Old Red Lion
Hannah Eidinow has created a suitably claustrophobic atmosphere for this first London revival of a play originally staged at the Royal Court in 1995.
Simpatico is set amongst petty crooks and gamblers on the periphery of the horse racing business, which in America has its holy of holies at Lexington, where the Kentucky Derby takes place every year.
The long opening scene introduces a pair of childhood friends who travelled their separate ways after a racing scam went awry, leading to blackmail and eleven years haunted by constant fear of exposure.
Gabriel Butler-Lewis' Carter, who made good in Kentucky with his old pal Vinnie's wife, brings matters to a head in an effort to clear the air forever. What he finds back home in trailer-trash California is the unkempt, tramp-like Vinnie, grittily portrayed by actor-comedian Phil Nichol, in the depths of despair. He has the best accent and by his playing, brings sympathy to a whining drunkard who deserves little, if any.
Carter sets in play a quest that involves a web of deceit, sex, blackmail and self-discovery. This is spiced up by Sam Shepard, who is happy to allow variable truths, which increase the intrigue in a tale that will inevitably end ambiguously, as his characters intertwine and their fortunes seesaw.
The pick of the actors is Trudi Jackson playing dizzy Cecilia. She has to convey innocence mixed with ignorance in the face of uncertainty and dishonesty and does so convincingly.

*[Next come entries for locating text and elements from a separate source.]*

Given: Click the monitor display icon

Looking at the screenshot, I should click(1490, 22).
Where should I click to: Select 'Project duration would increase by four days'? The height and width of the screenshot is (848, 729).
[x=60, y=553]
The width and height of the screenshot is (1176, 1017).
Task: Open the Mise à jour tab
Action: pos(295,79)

By the end, she has the audience eating out of her hand like a well-trained thoroughbred, as she fends off a trio of equally disgusting men in her attempts to fulfil a dream of witnessing the Derby.
Sam Shepard has a reputation for writing steamy dramas that elude instant meanings but this play on the detective story with power shifting constantly and love interest waning whenever it appears, constantly captures the viewer's attention throughout its 2½ hours duration.
As a result, Hannah Eidinow's welcome revival might well be destined for a limited run at a larger venue.